PeteV - thanks for the additional tips!

----------


## Craigoss

I have some pics for you, i'm sure there are many other ways to do it, but this is how I done it. 
1) Prepare doorway, take several half bricks out so the brickies can "key" into the wall for more strength 
2) Attach concrete lintel and brick wall up. 
3) Render / White Set

----------


## prof_montoya

Thanks Craigoss.  That is AWESOME!!  I'm definitely going to mention this to the brickie and prep the area for him. 
I might even try doing the same for the arch, however the span is approx 3 mt.

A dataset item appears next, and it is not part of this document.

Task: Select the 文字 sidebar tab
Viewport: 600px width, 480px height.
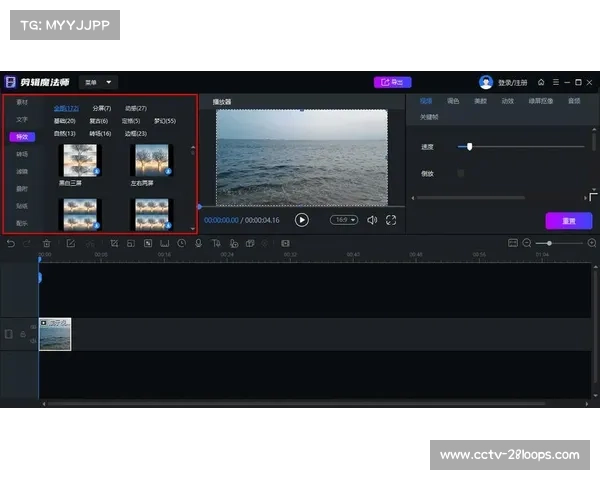Action: (x=22, y=119)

Wondering if this is too wide for a concrete lintel.  If it is, then I'll prob go back to plan A and remove a few floor boards and start from the foundations.   
PS I just measure the thickness of the arch wall and it is 140mm?  Brick is only 110mm.  Could it be there is 30mm of render/ whiteset?  Guess I'll find out when I start the job

----------


## Tools

You will probably find that there is already brickwork through the doorway to support the plate that the joists sit on. 
Tools

----------


## an3_bolt

Craigoss, 
That is awesomely neat brickwork - almost a shame to render over it!!

----------


## Craigoss

> Craigoss, 
> That is awesomely neat brickwork - almost a shame to render over it!!

  I can only assume you're referring to the brickwork being on the "piss", gotta love the construction standards of 100yr old houses  :Smilie:

----------


## an3_bolt

Seriously thought it looked pretty neat and well done in the photo. 
cheers

----------